Decima took that in stoically, the way she took most things in.  Emrys looked as if Rose had just confirmed a dark suspicion, which …. yeah, she probably had.  Decima said, “that sounds like most physical endeavors. I could fight or work myself to death as well.” 

Rose nodded.  “Right.  Same idea, but on a faster timeline. Think of each power I use like running an acre or something.  But they don’t take long.  I could exhaust myself fast. Not everything, of course.  There’s plenty I can do that will almost never really mess me up.  Rewriting small items, I could basically do all day. It’s one of the first things I learned to do.” To illustrate the point Rose looked at the necklace Emrys was wearing.  No glow in the stone today, which made it easier to rewrite it into a little silver cock and balls around his neck.  He didn’t notice, but Decima giggled.  Actually a real giggle, which Rose would have assumed she was incapable of.  “Anyway, The blast I learned from my teacher and it’s harder to get right.  What happened last night was not even really the normal kind of strain I mean, I just tried to do something stupid.  I tried to split my focus between two powers.  I’ve never heard of anyone doing it.  It’s probably not possible, but I gave it a shot.”  She suddenly felt really stupid for even thinking it.  What the hell, Rose?  You’d never have tried that a few days ago.  “I’m really lucky you two were there or I’d probably be part of that group of merry assholes by now and my mom would be a meal for some cult’s god.” 

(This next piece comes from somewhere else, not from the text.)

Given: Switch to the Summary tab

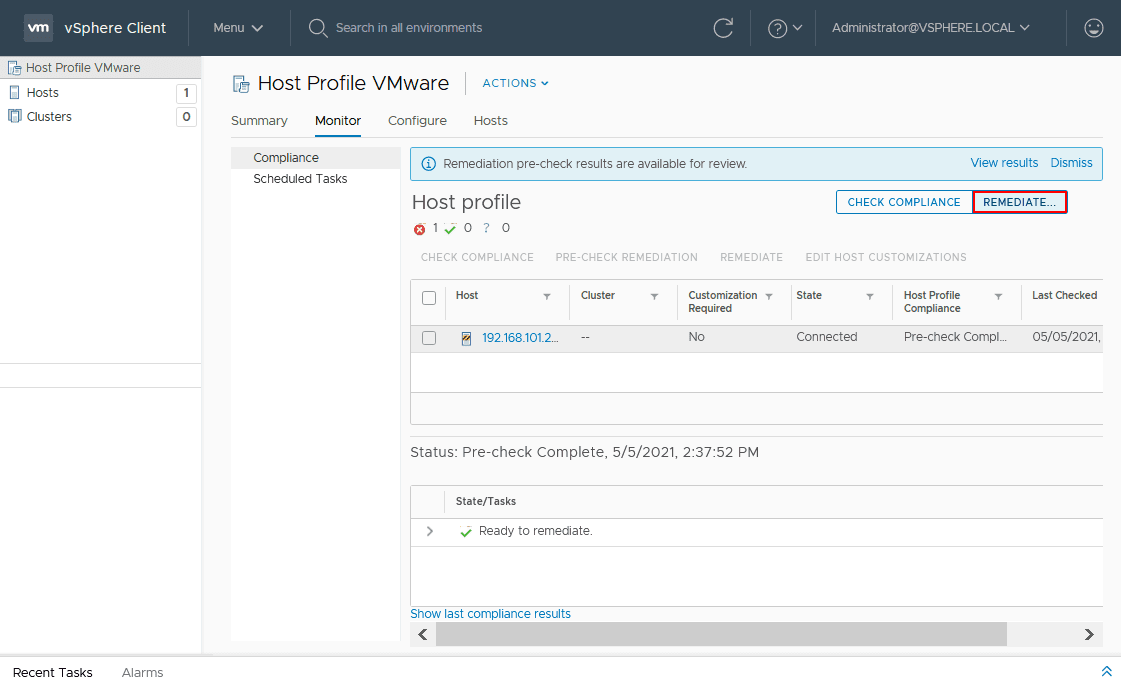Looking at the screenshot, I should pyautogui.click(x=259, y=121).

Decima waved her hand as if to minimize the moment.  Emrys gave a small grin, though. “This is what friends are for, no?  I think it is safe to say that we are friends now, Rose, whether you wish it or not.”  Rose scowled, but didn’t deny it. But then she suddenly looked away when he absently grabbed hold of his necklace and made a curious face. She hurriedly let the rewriting fade and to distract him she said,  “Hey, also, Emrys, did you get anything off that crystal?  I saw you snag it last night.  I’m pretty sure that thing, whatever that was, it was using a talent like mine.  I mean, probably it didn’t learn it like I did, it’s probably innate somehow, but still, I’ve never seen anything like that.  The only creatures that I’ve ever heard of that use powers like me are -” she hesitated a moment, but there was no sense now.  “Dragons.”  

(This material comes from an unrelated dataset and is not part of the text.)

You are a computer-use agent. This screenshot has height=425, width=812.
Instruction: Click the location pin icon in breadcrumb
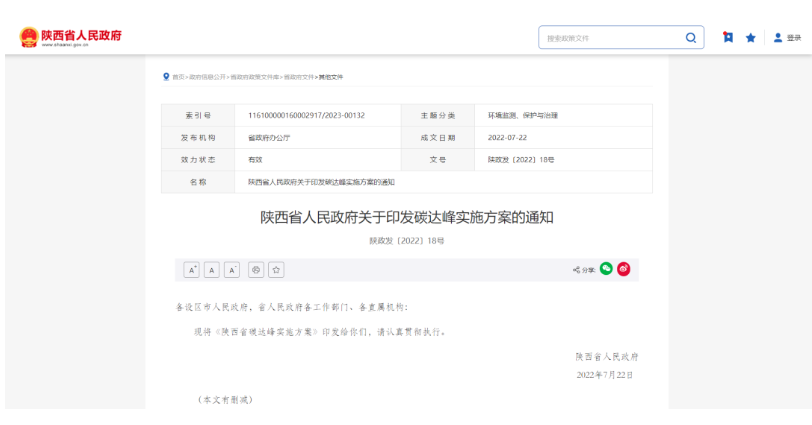(x=166, y=77)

Emrys had a predictable, amazed reaction to this and asked her the predictable questions, but she’d never met or even SEEN a dragon before, so she wasn’t much use to him.  It was all just rumors from her teacher, after all.  “Ahh, no, not as yet.  Not really, at least.  I can tell you that the crystal isn’t any stone I’m familiar with, but I definitely don’t know them all. It has stopped glowing for certain, and there is no trace of energy within it that either I or the elementals I spoke to can perceive. But I have summoned only the most minor of spirits. Larger spirits may know more, and I will ask when we rest tonight.”  He paused for a moment before saying, “Speaking of which-”. 

Five minutes later they were on their way along the cleared path that the earth elemental he’d summoned had created.  It felt like a waste of magical power, but Rose was amazingly grateful for it. 

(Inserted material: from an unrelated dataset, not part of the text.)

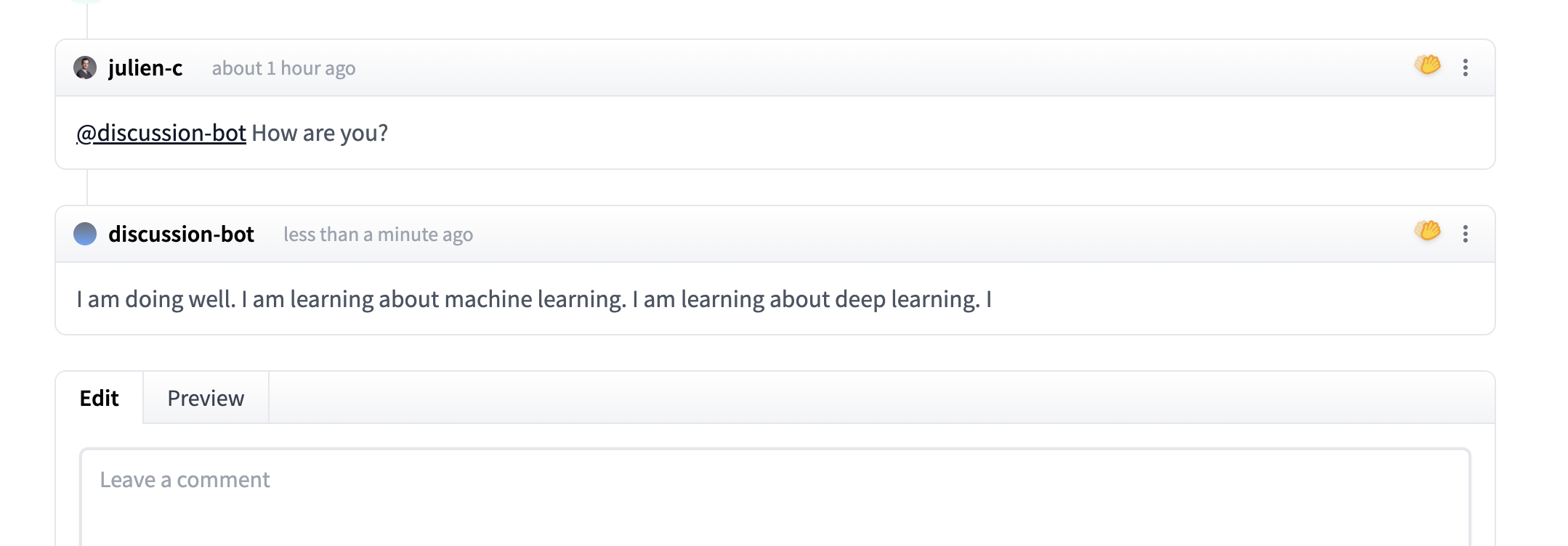Image resolution: width=1568 pixels, height=546 pixels.
Task: Expand the discussion-bot comment options menu
Action: click(1466, 234)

The shortcut turned out to be three ugly days of hills, rocks, scrabby grass, and misting rain.  The nights were chilly, unpleasant, and full of lizards nestling into their bodies while they slept.  More than once, Emrys woke with a yelp and hurtled a lizard into the darkness with a grunt before stalking about the camp angrily.  Rose tried not to laugh at him too obviously, but his glare seemed to imply that she’d been found out.  Rose tried to rely on the others as little as possible, but even she couldn’t refuse when Decima pushed on the second day.  It wasn’t the whole way.  Sometimes they had elemental paths and often Rose managed herself, but she was grateful for the reprieve.  It felt strange because she knew she’d have refused even days ago.  Shit, she had refused days ago.  Had she only known these people for a few days?  Okay, a few weeks where Emrys was concerned, but still, they felt like they belonged here. She hoped her quest didn’t get them hurt. 

After three days of some of the worst aches and palm blisters and morning muscle cramps of her life, even the crusty, broken village ahead was a welcome sight.  They’d stopped a bit under a mile away and were overlooking the place from higher ground.  The morning sun was behind them, which meant that whoever was down in the valley almost certainly couldn’t see them properly, if they were looking at all, and cultists had never struck Rose as the early rising types. 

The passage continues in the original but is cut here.